** GIVEN PASSAGE **

****************

Going to college for the sake of learning is like booking an international flight for the sake of the meals. Or so at least according to Jason Brennan and Phillip Magness, authors of Cracks in the Ivory Tower (p. 14).

Brennan and Magness’s point is that going to university is expensive, both because it costs a lot and because you’re forgoing gainful employment to attend. Students saddle themselves with the expense only because they believe having a degree will improve their economic prospects later on. (Brennan and Magness are skeptical that it’s the knowledge and skills one acquires that are what improves one’s prospects; they’re skeptical because they doubt students actually learn all that much.)

They add that if learning is one’s goal, one could do just as well watching lectures on YouTube. (In Will Hunting’s words, “You dropped a hundred-fifty grand on an education you coulda got for a dollar-fifty in late charges at the public library.”)

Brennan and Magness’s analogy is a bit off. Going to college for the sake of learning is like taking an international flight for the sake of flying. Tidying up the analogy, though, exposes its weakness. People do fly for the sake of flying. Some people might well seek to fly internationally simply for the sake of enjoying a lengthy flight high up in the air in a huge, magnificent machine. (In – for her – a rare failure of imagination, philosopher G.E.M. Anscombe once doubted that anyone could value for its own sake a saucer of mud.)

People, even young people 19 or 20 years old, can and sometimes do value study for its own sake. They enjoy understanding things and they enjoy the process of coming to understand things. The process of coming to understand things includes reading, or watching YouTube videos – but it can also include participating in lectures and class discussions, performing experiments, constructing and administering surveys, going on field trips, talking with both peers and professors, and considering constructive criticism of one’s work.

Attending university for the sake of learning is, for many who value study for its own sake, superior to using the public library just because the process of study includes discussion and other activities one cannot engage in on one’s own. (Will Hunting’s antagonist wasted $149,999.50 because he hadn’t used his Harvard opportunity properly, that is, to develop the ability to think for himself.)

People can study for the sake of study, and many do, and universities might provide a better occasion for engaging in study than any other institutions can. Nonetheless, going to university is expensive. Even those who love study for its own sake will want at the end of three or four years to have become valuable to employers.

Whether engaging in study for its own sake has the effect of making one attractive to employers depends on what employers want. It may, certainly, in some milieux, make one less attractive. Few, I suspect, though, would surrender their autonomy for a job.

Universities thrive when both students and professors value study for its own sake, but that can happen on a large scale only when employers and people generally value the effects study for its own sake has. Universities will not thrive by attempting to make graduates ready for the world of work, even if they succeed at that task. If, instead, they serve their mission to be places at which people gather to study for the sake of study, then they will at least have a chance of making a difference.

****************

** PROVIDED MATERIAL **
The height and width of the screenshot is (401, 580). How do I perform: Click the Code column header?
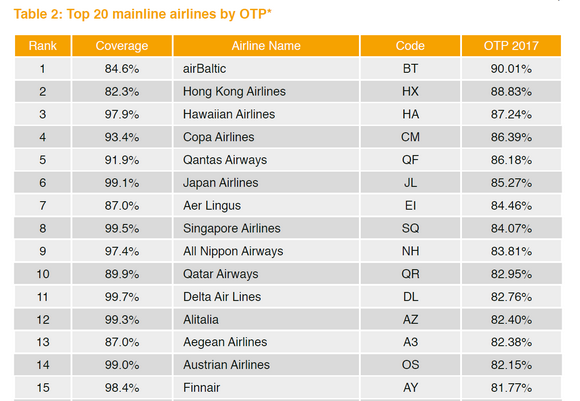[x=410, y=46]
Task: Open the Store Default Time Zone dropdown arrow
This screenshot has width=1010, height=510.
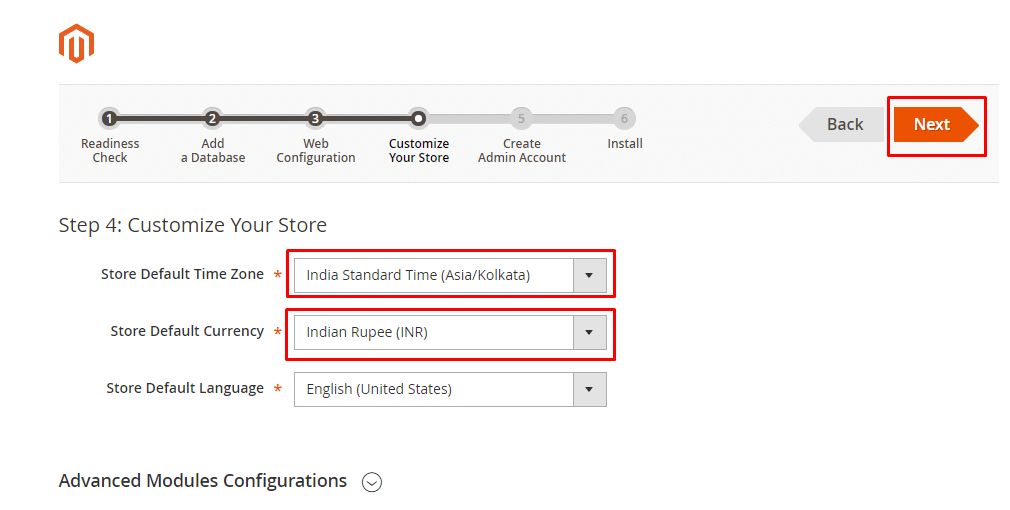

****************

** COMPLETE THE FOLLOWING **
1/ Return the part of the essay on studying for its own sake that opens with the words containing "People can study" and closes with "valuable to employers.", copied word for word.
2/ According to the essay on studying for its own sake, what activities can the process of coming to understand things include? List every one it names.

** TASK-BY-TASK ANSWERS **
1/
People can study for the sake of study, and many do, and universities might provide a better occasion for engaging in study than any other institutions can. Nonetheless, going to university is expensive. Even those who love study for its own sake will want at the end of three or four years to have become valuable to employers.

2/
- reading
- watching YouTube videos
- participating in lectures and class discussions
- performing experiments
- constructing and administering surveys
- going on field trips
- talking with both peers and professors
- considering constructive criticism of one's work